It was no surprise, therefore, to hear David Power so keen to talk about 85 years rather than 100 on Sunday. The Bloody Sunday commemorations fed into Tipperary's first Munster title since 1935, but Power's words were a reminder not to overdo it for the sake of a handy media line.

Shaking a bucket

Tipp are Munster champions because he and his father before him and the small but fiercely committed group of Tipperary football people got the show on the road and kept it on the road.

My abiding memory of Power down the years is of seeing him standing outside Semple Stadium on big hurling days in the summer, shaking a bucket with Friends Of Tipperary Football on the side of it.

He would have been minor manager or under-21 manager at the time, and the people walking past him were invariably about to watch at least a few footballers who’d been through his hands walk in the parade for the hurlers.

Rattling his bucket for a few crumbs to keep his teams alive as a going concern was the kind of thing plenty of passers-by would admire. Good man David, fair play to you, keep it going. But to most of them he might as well have been collecting to save a rare species of badger. Tipp football? Well sure, if you’re into that kind of thing.

But he kept at it. And people like Pat Moroney and Mick O'Loughlin kept at it too. When Tipp got to the All-Ireland semi-final in 2016, we all went off in search of the football lifers, the folks down around south Tipperary who lived through all the hammerings and all the neglect and who were never drained of their faith.

Moroney did his time as a player, manager, selector and along with Power was a key driver of the development squads that were set up in 2007. The fruits of those squads are the Munster champions today, turning a page on 85 years when all they had was wishes and dreams. When I rang him in 2016, we talked a lot about structures and pathways and coaching and all that good stuff. But we talked a bit about magic and inspiration too.

Under-14 team

“Back in 2010 they were stuck for someone to present medals to a west Tipperary under-14 team,” Moroney said. “They had nobody else so they asked me. So I said fine, but what will I talk to them about? I wanted something that might be relevant to them. I went off and photocopied the last Tipperary team that won an All-Ireland in 1920. I printed off copies for each of them, pictures with their names on them.

“And I said to them, ‘lads, in 10 years it will be 100 years since Tipp won an All-Ireland football title.
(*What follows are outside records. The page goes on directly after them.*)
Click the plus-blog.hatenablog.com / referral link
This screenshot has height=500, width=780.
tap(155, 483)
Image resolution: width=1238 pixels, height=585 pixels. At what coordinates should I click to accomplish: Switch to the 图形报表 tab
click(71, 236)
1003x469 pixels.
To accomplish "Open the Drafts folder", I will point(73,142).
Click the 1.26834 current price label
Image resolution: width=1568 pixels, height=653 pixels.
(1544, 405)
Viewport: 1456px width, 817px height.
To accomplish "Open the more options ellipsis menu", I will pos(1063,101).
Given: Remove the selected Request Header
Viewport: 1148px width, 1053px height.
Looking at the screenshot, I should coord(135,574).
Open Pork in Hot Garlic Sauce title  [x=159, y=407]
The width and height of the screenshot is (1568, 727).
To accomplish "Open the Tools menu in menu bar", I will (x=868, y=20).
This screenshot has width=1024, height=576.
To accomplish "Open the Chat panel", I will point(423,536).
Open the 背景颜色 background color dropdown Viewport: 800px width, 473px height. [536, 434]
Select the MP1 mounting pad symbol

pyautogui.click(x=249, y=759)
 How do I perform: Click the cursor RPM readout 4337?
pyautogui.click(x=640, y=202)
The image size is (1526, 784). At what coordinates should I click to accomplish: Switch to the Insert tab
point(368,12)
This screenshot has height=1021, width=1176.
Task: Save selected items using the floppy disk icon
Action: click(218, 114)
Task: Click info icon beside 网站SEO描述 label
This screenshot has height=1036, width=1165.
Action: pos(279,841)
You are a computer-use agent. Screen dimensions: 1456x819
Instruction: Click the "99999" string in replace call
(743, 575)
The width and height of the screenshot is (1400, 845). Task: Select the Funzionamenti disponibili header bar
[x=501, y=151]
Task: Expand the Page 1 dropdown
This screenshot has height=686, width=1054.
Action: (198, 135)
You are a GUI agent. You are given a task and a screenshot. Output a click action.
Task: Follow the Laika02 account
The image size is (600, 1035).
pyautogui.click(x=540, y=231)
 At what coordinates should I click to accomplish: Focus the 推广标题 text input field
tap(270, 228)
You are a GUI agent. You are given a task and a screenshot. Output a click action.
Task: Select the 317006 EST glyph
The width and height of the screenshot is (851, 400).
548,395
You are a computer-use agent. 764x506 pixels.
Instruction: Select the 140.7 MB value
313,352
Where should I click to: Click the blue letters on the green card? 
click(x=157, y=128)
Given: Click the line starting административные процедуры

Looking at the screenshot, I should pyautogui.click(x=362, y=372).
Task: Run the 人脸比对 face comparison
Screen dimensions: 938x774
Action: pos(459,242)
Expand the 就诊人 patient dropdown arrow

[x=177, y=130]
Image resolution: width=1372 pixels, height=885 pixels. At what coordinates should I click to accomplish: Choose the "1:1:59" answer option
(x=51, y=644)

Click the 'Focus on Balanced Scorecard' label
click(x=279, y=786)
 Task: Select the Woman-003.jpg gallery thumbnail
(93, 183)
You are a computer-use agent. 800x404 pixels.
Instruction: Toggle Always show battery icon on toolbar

Ye’ll be 24 or 25 years of age when the centenary comes around. We want to be there and see if we can win another one. And, lads, ye are the ones that we are depending to get us to Croke Park and do that job for us.’ You have to leave them with a message. You have to give them a goal. If you don’t aim high you won’t achieve.”

This is what made Sunday special. Cavan’s Ulster title is a salad day for them but football will never wither on the vine in Cavan. This year, next year, in a decade’s time, Cavan were going to find their way back to a provincial title. As they would say themselves, it’s bred into the hoors.

That kind of inevitability has never existed in Tipperary. Every kind of wind imaginable was against them – and will continue to be against them. Cork and Kerry will still be around in 2021 and beyond. So will Tipperary hurling. Happy and all as people will be at such a heart-warming tale, the continued success of the Tipperary footballers is in the interests of none of those three interested parties.

But on Sunday, 10 years after Pat Moroney told a group of 14-year-olds to think big, a few of them were on the panel that ended the famine. It belongs to the Tipp footballers, but it also belongs to 85 years’ worth of Pat Moroneys.